Europe 2013: Bonjour, La France

September 10, 2013

Welcome to the second attempt at this update. The first one disappeared when my editor unexpectedly froze. Huzzah.

I didn't sleep particularly well this morning, waking up repeatedly through the night. However, I don't feel particularly tired, even now. Call it a bit of Swiss magic, I guess.

When I got up this morning, the campsite was again absolutely radiant with the rising sun. The mountains surrounding us formed this kind of sumptuous tableau, which was ever-changing, and it was actually quite an effort to convince myself to stop taking pictures and get ready to depart.

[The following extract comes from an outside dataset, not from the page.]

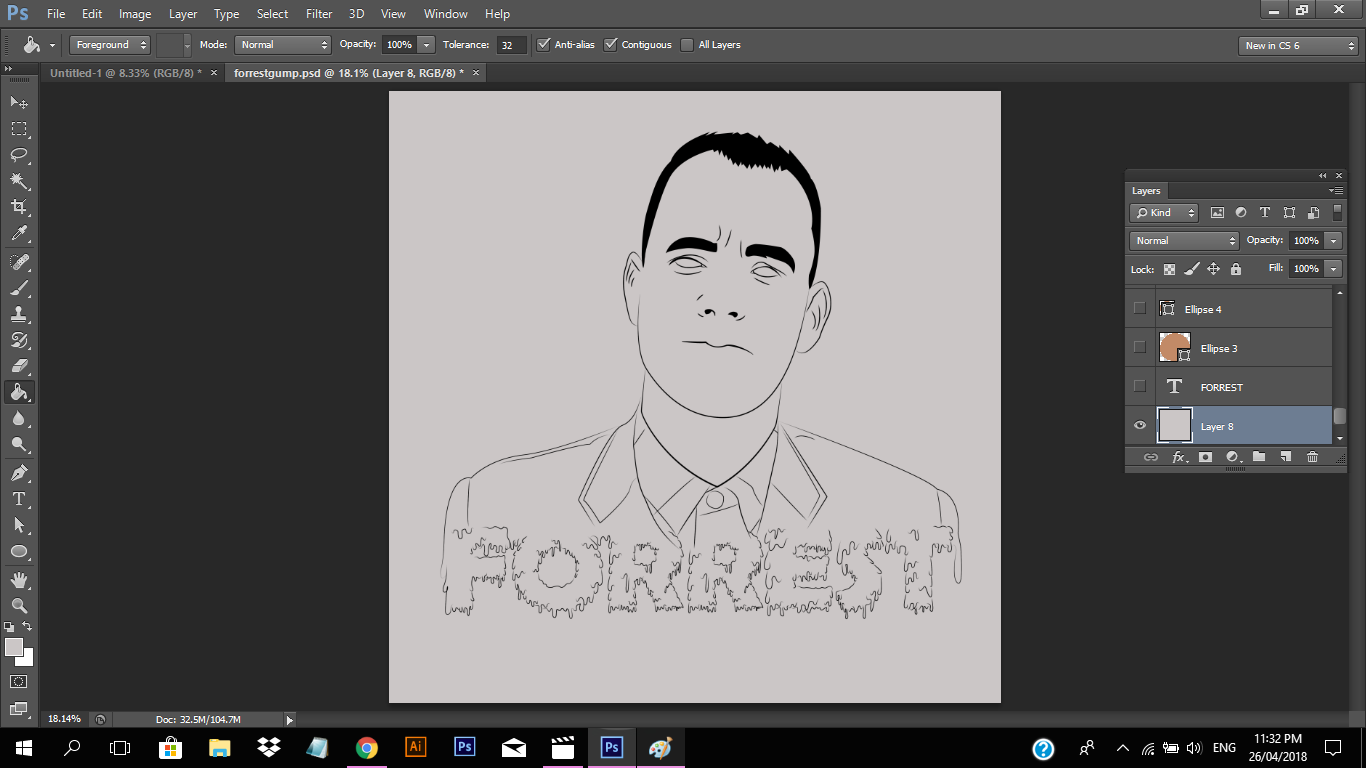Click the Create new layer button
The image size is (1366, 768).
pyautogui.click(x=1285, y=456)
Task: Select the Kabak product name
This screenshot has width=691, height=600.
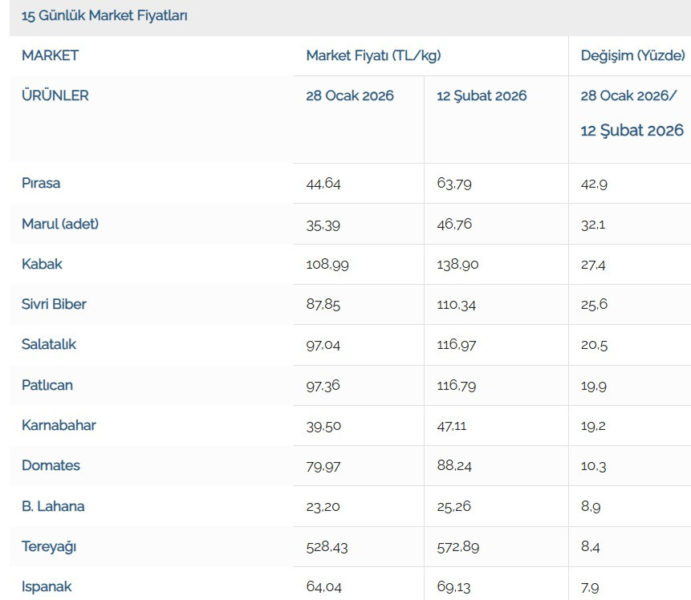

I asked at the reception window what it would cost to use the wifi, and was informed it was free, and handed the password. Wish I'd asked that last night, but ah well. I sent off a trip report I had ready, and checked my email, which was the important part. I'd sent a message to Nicola, with whom I'll be staying next, in Paris, and wanted to see if she'd responded. No luck, but we'll be talking soon, one way or another!

It was with a certain amount of regret that I once again rolled up a damp rain fly into its bag. It hadn't rained the night before (Swiss magic wouldn't have allowed that, and the sky was full of glimmering stars when I'd gone to bed), but dew had formed on the outside, and there was condensation on the inside. The condensation is the killer, since the fly is actually water-repellent on the outside, but merely impervious to water on the inside. It doesn't go through, but it also doesn't bead up on the inside surface. This makes it a right pain to get rid of, since shaking it just gets the big drops, but leaves a lot of water clinging to it. Normally, I would leave it out in the sun, but it was going to be an hour or two before the sun would rise over the trees to actually hit the ground near me. So, I packed it while still wet, knowing I would be able to unpack it and air it out tonight.

I rode off, snapping a few more pictures of the mountains (they'd changed already! new light! new clouds!), including about three stops in the first five minutes to get this amazing rolling-wave of clouds along a ridge. Pretty much as soon as I was further west than the campsite, the signs were suddenly in French, much as they had suddenly been in Italian before Oberalppass. I realized that the campsite would be the last signs I'd see in German for this trip.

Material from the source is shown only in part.